A report released at this week’s World Economic Forum summit in Davos warned that although the world of work has changed a lot in 20 years, the jobs to which teenagers aspire have not. An OECD study asked 15-year-olds what jobs they want to do when they grow up and the answers in the 2018 survey were almost identical to those from 2000. Doctors, teachers, lawyers and business managers featured heavily in both surveys, for girls and boys, suggesting that children are not really learning about emerging career options or about the risk of automation for many traditional occupations. As we’ve noted in the past, the new workplace requires constant learning and training – and these children are just at the beginning of an unpredictable career journey.

💡 Governments and schools should strengthen career guidance and exposure to new occupations by, for instance, supporting work-based learning programmes.

Photo by Gaelle Marcel on Unsplash

#3. Apprenticeships can be a weapon for social mobility

Talking of training for young people, the Sutton Trust in the UK says that high-quality apprenticeships are vital to improving social mobility. Employers have a vital role to play here but it’s a win-win situation because apprenticeships are good for businesses, as well as for young people and society. As the Adecco Group’s CEO Alain Dehaze said in an interview last year: “There have been studies in Switzerland, on the black zero ROI, which means that if a company invests 100K CHF into the salary and employment-related expenses of an apprentice [over four years], the return will be at least […] 100K CHF because the apprentice will be delivering good work for four years, and will be immediately employable, with highly relevant skills, upon completion.”

💡 Work-based learning systems work!
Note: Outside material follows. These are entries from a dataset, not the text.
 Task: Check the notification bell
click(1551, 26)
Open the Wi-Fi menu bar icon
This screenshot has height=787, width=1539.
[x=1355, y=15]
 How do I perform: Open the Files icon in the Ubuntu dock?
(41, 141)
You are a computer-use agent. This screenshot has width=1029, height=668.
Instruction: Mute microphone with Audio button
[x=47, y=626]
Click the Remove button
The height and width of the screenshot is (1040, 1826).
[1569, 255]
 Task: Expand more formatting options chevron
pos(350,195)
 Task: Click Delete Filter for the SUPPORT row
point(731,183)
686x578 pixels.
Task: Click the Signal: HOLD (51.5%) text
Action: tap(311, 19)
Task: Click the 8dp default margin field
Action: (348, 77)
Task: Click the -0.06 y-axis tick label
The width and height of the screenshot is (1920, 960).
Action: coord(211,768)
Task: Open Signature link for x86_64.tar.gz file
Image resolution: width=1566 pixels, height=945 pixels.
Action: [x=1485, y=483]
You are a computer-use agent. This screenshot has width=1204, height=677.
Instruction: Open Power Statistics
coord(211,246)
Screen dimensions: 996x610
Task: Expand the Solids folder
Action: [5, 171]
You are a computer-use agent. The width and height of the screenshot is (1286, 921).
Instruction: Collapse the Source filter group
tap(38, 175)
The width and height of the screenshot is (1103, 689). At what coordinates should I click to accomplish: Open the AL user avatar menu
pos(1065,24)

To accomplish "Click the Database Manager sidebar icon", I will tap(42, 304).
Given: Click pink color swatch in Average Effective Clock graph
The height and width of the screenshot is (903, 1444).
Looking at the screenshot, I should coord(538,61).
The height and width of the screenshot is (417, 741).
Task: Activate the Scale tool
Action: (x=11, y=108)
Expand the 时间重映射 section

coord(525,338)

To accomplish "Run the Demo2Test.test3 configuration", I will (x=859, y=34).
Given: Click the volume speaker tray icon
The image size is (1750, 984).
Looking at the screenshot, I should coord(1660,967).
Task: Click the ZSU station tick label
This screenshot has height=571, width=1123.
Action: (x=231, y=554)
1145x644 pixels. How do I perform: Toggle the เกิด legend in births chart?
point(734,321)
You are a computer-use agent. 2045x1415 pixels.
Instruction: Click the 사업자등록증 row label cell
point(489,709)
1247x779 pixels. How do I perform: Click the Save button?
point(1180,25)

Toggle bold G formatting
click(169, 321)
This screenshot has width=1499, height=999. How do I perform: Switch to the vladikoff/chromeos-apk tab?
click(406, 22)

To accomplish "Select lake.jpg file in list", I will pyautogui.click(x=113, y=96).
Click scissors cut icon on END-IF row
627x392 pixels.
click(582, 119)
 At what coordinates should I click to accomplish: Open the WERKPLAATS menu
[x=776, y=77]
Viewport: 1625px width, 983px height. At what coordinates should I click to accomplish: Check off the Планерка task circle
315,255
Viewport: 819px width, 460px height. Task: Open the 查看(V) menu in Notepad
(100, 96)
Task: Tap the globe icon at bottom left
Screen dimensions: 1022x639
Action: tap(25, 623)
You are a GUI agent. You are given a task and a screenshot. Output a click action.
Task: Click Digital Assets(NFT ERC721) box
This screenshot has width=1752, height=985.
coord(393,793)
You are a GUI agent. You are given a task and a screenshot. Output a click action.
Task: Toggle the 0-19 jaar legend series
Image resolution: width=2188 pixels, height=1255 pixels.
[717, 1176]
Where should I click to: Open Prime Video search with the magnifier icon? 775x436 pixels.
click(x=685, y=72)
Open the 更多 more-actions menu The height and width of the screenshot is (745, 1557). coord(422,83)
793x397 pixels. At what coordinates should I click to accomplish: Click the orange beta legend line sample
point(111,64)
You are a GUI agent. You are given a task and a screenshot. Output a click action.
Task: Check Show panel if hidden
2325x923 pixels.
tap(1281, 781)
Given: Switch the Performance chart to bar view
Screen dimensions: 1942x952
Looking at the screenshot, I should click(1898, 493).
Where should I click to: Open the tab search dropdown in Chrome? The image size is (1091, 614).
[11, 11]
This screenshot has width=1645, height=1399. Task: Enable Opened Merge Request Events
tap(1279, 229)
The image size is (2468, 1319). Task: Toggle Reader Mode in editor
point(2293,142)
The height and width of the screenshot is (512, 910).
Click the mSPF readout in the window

Invest time and money in employees at the start of their career and they will pay you back.

Photo by Gregory Hayes on Unsplash

#4. No company can afford to fall behind on leadership

In our top five two weeks ago, we emphasized the importance of ‘upskilling the upskillers’ – that is, making sure those who lead your digital transformation have the skills necessary to do so. A new survey, by Cognizant and MIT Sloan Management Review, warns that many do not. Researchers said that just 10% of those surveyed strongly agreed that they have the right leadership in their organizations to thrive in the digital economy and just 40% believe they are taking the necessary steps to build a robust leadership pipeline. Leadership skills are in large part soft skills and, as we’ve written before, these are easily overlooked but really should not.

💡 To compete globally, you must have the right skills-set. No company can afford to fall behind on leadership.

Photo by Markus Spiske on Unsplash

#5. Soft skills are vital – and workers need help to develop them

Still on the subject of soft skills, emotional intelligence is greatly needed in the workplace, but it isn’t taken seriously enough by educators, according to two Yale academics. Marc Brackett and Diana Divecha argue that “social-emotional learning” (SEL) could be greatly improved in schools and doing so would prevent many mental health issues later. They say every $1 invested in SEL has a return of $11. Companies have a role to play here too. More and more businesses are realizing that they can boost employee wellbeing and that doing so will bring wider benefits.

💡 Soft skills are not always easy to learn but they are becoming increasingly important in the workplace.